18 Integrate Essbase with Autonomous Database Using Federated Partitions

Federated partitions enable you to integrate Essbase cubes with Autonomous Data Warehouse, to combine Essbase's analytical power with the benefits of Autonomous Database.

Essbase integration with Autonomous Data Warehouse via federated partition means that the data for your cube is stored in Autonomous Data Warehouse.

In order to implement this feature, Essbase and Oracle Autonomous Database Serverless (with Autonomous Data Warehouse workload type) need to be deployed together in a shared Oracle Cloud Infrastructure tenancy, with Autonomous Data Warehouse serving as the repository database that holds RCU schemas for the Essbase stack deployed on OCI from Marketplace.

Essbase federated partition cubes have some key functional differences from non-federated block storage (BSO) and aggregate storage (ASO) cubes.

Compare the differences between ASO and BSO cubes to help you decide whether federated partition is the right choice.

Table 18-1 Differences between Aggregate Storage, Block Storage, and Federated Cubes

  Aggregate Storage (ASO) Block Storage (BSO) Federated Partition Cube
Data storage model

Data is stored in Essbase.

Data is stored in Essbase.

Data is stored in a relational table in Autonomous Data Warehouse.

Elsewhere in the documentation, it is referred to as the fact table.

How it works

Number of dimensions can be very high, containing millions of members, but the cube has relatively sparse data slices (many dimensional intersections contain no data).

Data is input at level 0 only. Cubes are optimized for rapid aggregation.

The number and scale of dimensions are typically smaller as compared with ASO.

BSO accomodates dense data sets. Some of the dimensions are defined as dense, with data at most intersections, and others are defined as sparse. This helps Essbase store data efficiently and optimize dependency analysis (so as not to overcalculate).

Data can be input at any level.

The Essbase outline is mapped to the fact table, allowing data storage to remain in Autonomous Data Warehouse, while being accessible for analysis using the logic you build into your Essbase application.

The analytical capabilities of your Essbase outline enable you to analyze the flat relational table as hierarchies, employing whatever complex procedural math you may need for your multidimensional analysis.

Calculations and aggregations, when possible, are converted by Essbase into SQL and pushed to Autonomous Data Warehouse, so that processing occurs closer to where data is stored.

You can find the SQL Essbase writes in the platform log, located in <DOMAIN_HOME>/servers/essbase_server1/logs/essbase.

Typical use cases

ASO cubes are commonly used for highly aggregational analytics, custom calculations, and allocations.

Data loads can be broken into slices for frequent, highly parallelized updates.

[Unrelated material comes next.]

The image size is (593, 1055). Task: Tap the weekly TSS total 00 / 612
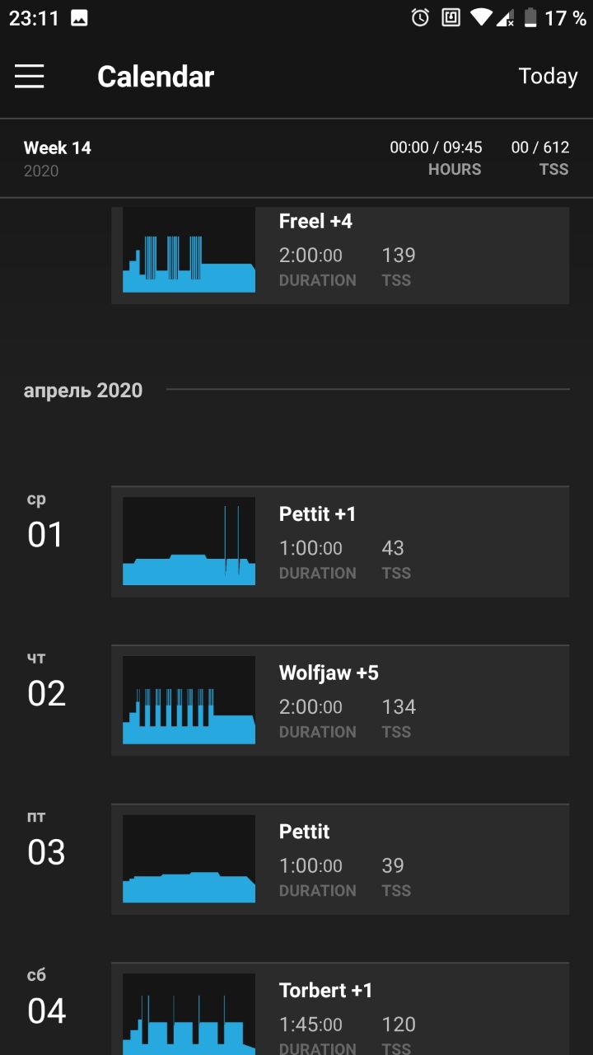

BSO cubes are commonly used for financial and operational planning, and interactive reporting on aggregate data relative to the source.

BSO cubes are designed for complex analytical requirements requiring formulas/ math, and frequent procedural calculations.

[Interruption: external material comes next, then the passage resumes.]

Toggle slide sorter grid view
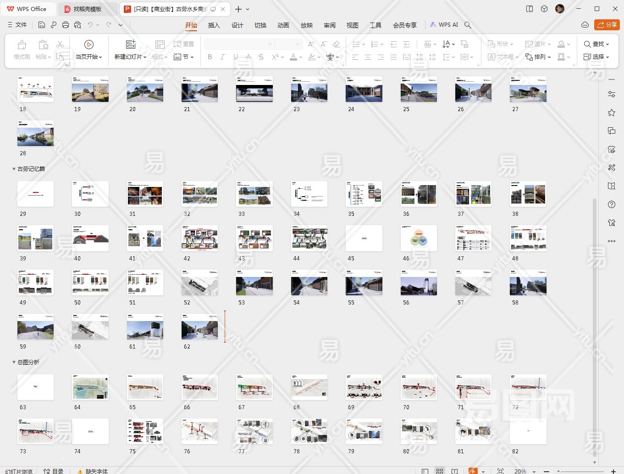click(440, 471)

Data does not leave Autonomous Data Warehouse, eliminating the need for refreshing and restructuring in Essbase. Since you create the federated partition over an existing ASO or BSO cube, you can use either of those Essbase options and benefit from its style of calculations and queries, without ever having to load the data into Essbase or restructure the outline.

If your organization already has a fact table stored in Autonomous Data Warehouse, federated partition enables you to use Essbase functionality such as:

  • Querying tables using Smart View in Excel

  • Powerful calculation and query capabilities including financial and time intelligence

  • "What-if" modeling and forecasting

  • Writeback capabilities

If your organization already uses Essbase, federated partition enables you to access these benefits of storing data in Autonomous Data Warehouse:

  • Elimination of data latency caused by Essbase data load processes

  • Ability to handle larger volumes of data than possible in Essbase

  • Other operational benefits of Autonomous Data Warehouse, including auto-scaling and automated backups

With federated partitions, you can bypass the process of loading data into an Essbase cube before performing aggregations and queries. Data processing occurs within Autonomous Data Warehouse, to take advantage of the benefits of Autonomous Database and also of Essbase's analytical features.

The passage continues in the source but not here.